Yes I Believe in the Rapture, and I don't Apologize for Doing So!
This post was triggered by recent Blog discussions of Harold Camping's misguided predictions regarding the timing of what he calls the pre-tribulational rapture of the church. If you read this after May 21, 2011, according to Harold you missed it.
We let the dispensationalist debate about the rapture cloud the meaning of the word “rapture” and its context in the 1Thessalonians 4:13-17 passage. At the end of that passage Paul tells us to “comfort one another with these words..” The snatching or taking up (rapture) is taught in the passage. The issue is not one of will there be or not be a rapture.
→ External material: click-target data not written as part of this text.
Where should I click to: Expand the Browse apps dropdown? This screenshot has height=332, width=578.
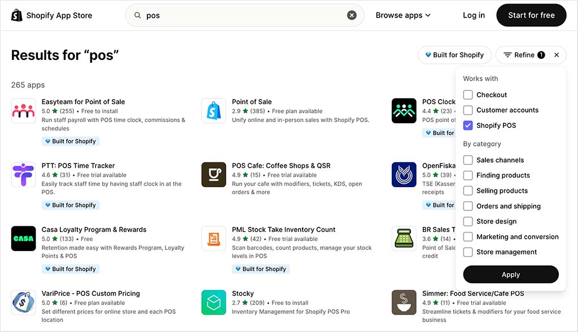coord(403,15)
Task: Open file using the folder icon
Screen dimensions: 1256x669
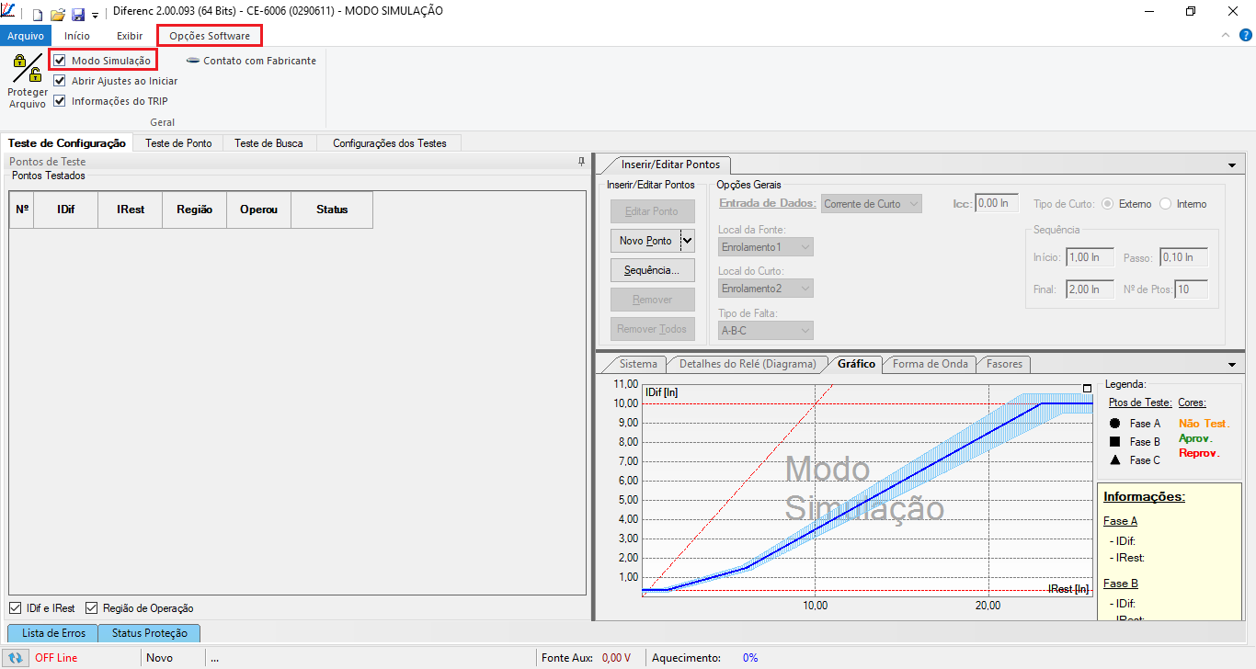Action: pos(57,14)
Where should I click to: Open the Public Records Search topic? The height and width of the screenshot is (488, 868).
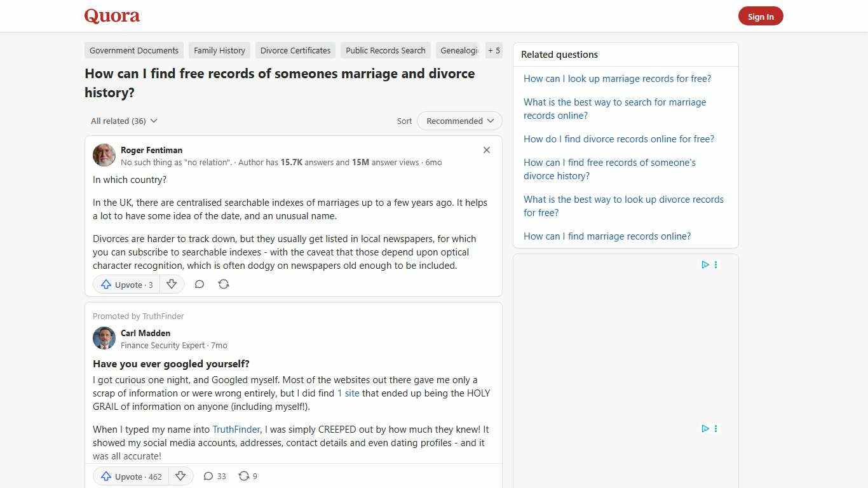pos(385,50)
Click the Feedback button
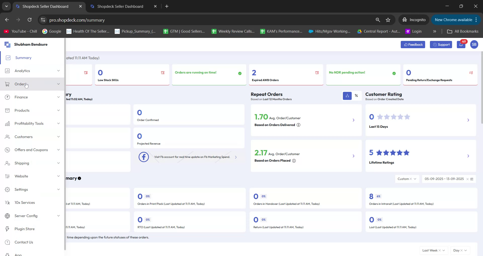Viewport: 483px width, 256px height. (x=413, y=44)
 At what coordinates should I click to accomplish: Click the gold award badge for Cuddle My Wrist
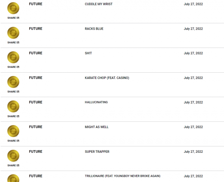click(x=13, y=8)
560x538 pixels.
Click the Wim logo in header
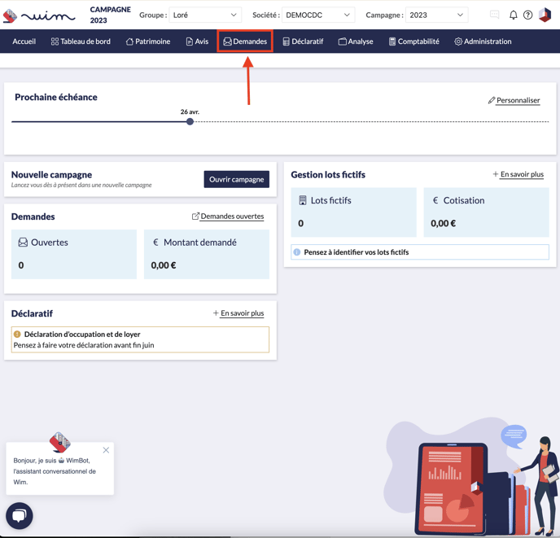tap(39, 15)
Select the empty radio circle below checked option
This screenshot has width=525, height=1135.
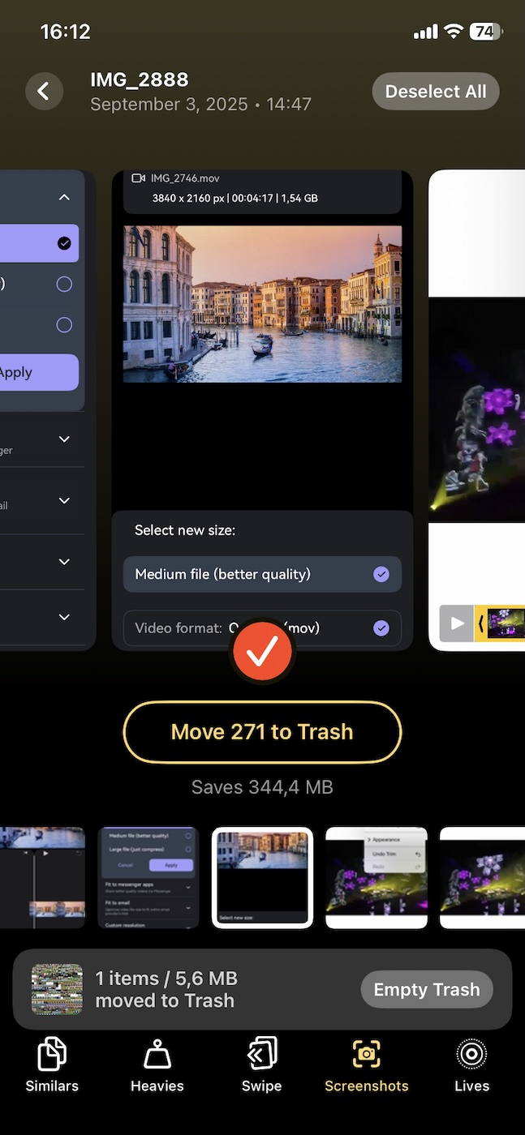pos(64,285)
The real question is when it will occur?
I am very well aware, and have been for many a year, that the 1 Thessalonians 4 passage has behind it a picture of the King approaching a city and the dignitaries of the city going out to meet that King, and escorting the King into the city. . I also read in verse 17, “arpagasometha ‘en nephlais” and “eis aera”. (Pardon my crude transliteration.) The initial meeting does not take place on the “ge” (earth), but in the clouds; that is, "in the air". We will then escort the King down to the “ge” (earth).
There seems to be an assumption by many dispensatinalists and non-dispensatiinalists alike that believers “being taken away someplace else other then earth” is a sin qua non of any rapture theology. My contention is that it is not; that one can hold a rapture theology consistent with the picture of the royal approach of the King.
Jerome supposedly translated “arpagasometha” with the Latin word from which we get the English word “rapture”. You may argue that word, but please don’t argue with "arpagasometha ‘en nephlais” or the factual events Paul says will happen.
It bothers me GREATLY that non-dispensationalists diss the rapture concept as though it is ONLY a dispensatinalist concept. If the “snatching up” (rapture) is not a Biblical concept then why did Paul talk about it at all? I have my doubts about the pre-trib rapture of the church. I have no doubts whatsoever about the rapture of those believers still alive on earth at Christ’s return. We are in danger of letting the debate about timing steal from us the comfort Paul intended for us to get from his words, and in doing so we miss Paul's pastoral intent in writing about the matter in the first place.
In that light I refuse to give up the concept of the rapture because I refuse to give up clearly Biblical concepts period. And pardon me if I get a little passionate about reclaiming a Biblical concept from the dispensational abuse of the concept. Pastoral concern demands no less.